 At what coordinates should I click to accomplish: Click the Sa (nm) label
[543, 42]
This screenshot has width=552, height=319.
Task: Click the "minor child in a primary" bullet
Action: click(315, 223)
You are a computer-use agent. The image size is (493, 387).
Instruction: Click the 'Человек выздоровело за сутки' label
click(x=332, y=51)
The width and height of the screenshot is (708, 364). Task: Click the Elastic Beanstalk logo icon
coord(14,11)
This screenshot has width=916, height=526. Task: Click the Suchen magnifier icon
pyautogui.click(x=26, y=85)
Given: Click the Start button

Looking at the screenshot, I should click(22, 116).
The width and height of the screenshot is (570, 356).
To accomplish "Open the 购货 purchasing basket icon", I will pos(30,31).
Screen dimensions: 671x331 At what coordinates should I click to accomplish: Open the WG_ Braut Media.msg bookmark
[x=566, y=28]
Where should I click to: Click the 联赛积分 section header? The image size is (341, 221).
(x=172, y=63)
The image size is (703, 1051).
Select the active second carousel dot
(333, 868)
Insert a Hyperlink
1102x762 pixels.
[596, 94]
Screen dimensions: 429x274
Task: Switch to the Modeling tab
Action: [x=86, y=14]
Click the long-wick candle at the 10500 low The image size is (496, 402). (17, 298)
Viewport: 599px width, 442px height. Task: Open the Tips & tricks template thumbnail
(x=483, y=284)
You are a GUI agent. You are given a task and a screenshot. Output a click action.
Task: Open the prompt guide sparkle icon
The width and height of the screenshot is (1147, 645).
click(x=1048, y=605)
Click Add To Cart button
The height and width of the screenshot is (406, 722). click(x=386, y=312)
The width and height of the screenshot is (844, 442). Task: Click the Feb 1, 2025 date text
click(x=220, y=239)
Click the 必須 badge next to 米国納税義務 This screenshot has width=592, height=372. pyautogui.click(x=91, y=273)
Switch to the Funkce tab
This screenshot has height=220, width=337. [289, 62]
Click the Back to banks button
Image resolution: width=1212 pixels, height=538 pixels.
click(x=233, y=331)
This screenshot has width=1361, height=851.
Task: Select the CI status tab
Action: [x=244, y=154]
★ ★ ★
> [EXERCISE DESCRIPTION] Your task is to return all of the material exactly.

> [COMPLETED EXERCISE]
 At what coordinates should I click to accomplish: Click the Sa (nm) label
[543, 42]
This screenshot has width=552, height=319.
Task: Click the "minor child in a primary" bullet
Action: click(315, 223)
You are a computer-use agent. The image size is (493, 387).
Instruction: Click the 'Человек выздоровело за сутки' label
click(x=332, y=51)
The width and height of the screenshot is (708, 364). Task: Click the Elastic Beanstalk logo icon
coord(14,11)
This screenshot has width=916, height=526. Task: Click the Suchen magnifier icon
pyautogui.click(x=26, y=85)
Given: Click the Start button

Looking at the screenshot, I should click(22, 116).
The width and height of the screenshot is (570, 356).
To accomplish "Open the 购货 purchasing basket icon", I will pos(30,31).
Screen dimensions: 671x331 At what coordinates should I click to accomplish: Open the WG_ Braut Media.msg bookmark
[x=566, y=28]
Where should I click to: Click the 联赛积分 section header? The image size is (341, 221).
(x=172, y=63)
The image size is (703, 1051).
Select the active second carousel dot
(333, 868)
Insert a Hyperlink
1102x762 pixels.
[596, 94]
Screen dimensions: 429x274
Task: Switch to the Modeling tab
Action: [x=86, y=14]
Click the long-wick candle at the 10500 low The image size is (496, 402). (17, 298)
Viewport: 599px width, 442px height. Task: Open the Tips & tricks template thumbnail
(x=483, y=284)
You are a GUI agent. You are given a task and a screenshot. Output a click action.
Task: Open the prompt guide sparkle icon
The width and height of the screenshot is (1147, 645).
click(x=1048, y=605)
Click Add To Cart button
The height and width of the screenshot is (406, 722). click(x=386, y=312)
The width and height of the screenshot is (844, 442). Task: Click the Feb 1, 2025 date text
click(x=220, y=239)
Click the 必須 badge next to 米国納税義務 This screenshot has width=592, height=372. pyautogui.click(x=91, y=273)
Switch to the Funkce tab
This screenshot has height=220, width=337. [289, 62]
Click the Back to banks button
Image resolution: width=1212 pixels, height=538 pixels.
click(x=233, y=331)
This screenshot has width=1361, height=851.
Task: Select the CI status tab
Action: [x=244, y=154]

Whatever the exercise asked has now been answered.